Bingo in Latin (with roman numerals), for example - good way of learning your numbers, and how often would you get to yell 'Fortuna me favet!' at the top of your voice mid-lesson otherwise?

[identity profile] venta.livejournal.com 2004-09-15 06:35 am (UTC)(link)
60 words of vocab dictated down every lesson & tested at the next

So you'd learn the entire GCSE vocab list in about... er... two lessons.

muttermutter mickeymouseexam mutter

[identity profile] onebyone.livejournal.com 2004-09-15 06:48 am (UTC)(link)
Seneca for his weak prose style

I can think of worse things to lambast Seneca over. If I'd been his mother, I wouldn't have been so much comforted, as pleased to be shot of such an arrogant tosser.

[identity profile] onebyone.livejournal.com 2004-09-15 06:43 am (UTC)(link)

positively encouraged us to write Latin graffiti for a week

So did they get a lot of:

'Romanes Eunt Domus'? 'People called Romanes they go the house'?

etc?

[identity profile] lanfykins.livejournal.com 2004-09-15 07:47 am (UTC)(link)
I want your latin teacher.

Mine was an incredibly tedious woman - she knew her stuff all right, but her lessons were about as interesting as a trip to the dentist, and far less fun.

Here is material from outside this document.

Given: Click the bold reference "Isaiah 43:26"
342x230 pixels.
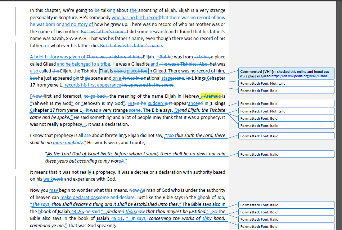Looking at the screenshot, I should coord(70,212).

Fortunately I managed to do the Standard Grade syllabus in one hour a week (I was taking it as extra, so there was no space for it in normal school hours), so I didn't see that much of her.

Ah, those happy days where every week one of us (there was another girl doing the same thing) would do the work, and the other would copy...

Looking back, I can't help wondering how the hell I got a 2 :)

[identity profile] ringbark.livejournal.com 2004-09-15 11:57 pm (UTC)(link)
Wow! Another person who remembers an election from the Caecilius books. It was a great way to learn Latin. It had an impact on me: only this morning I called someone a rhetor. Stage 10, if i remember correctly. And wasn't it Catullus 97 that we were all told not to read?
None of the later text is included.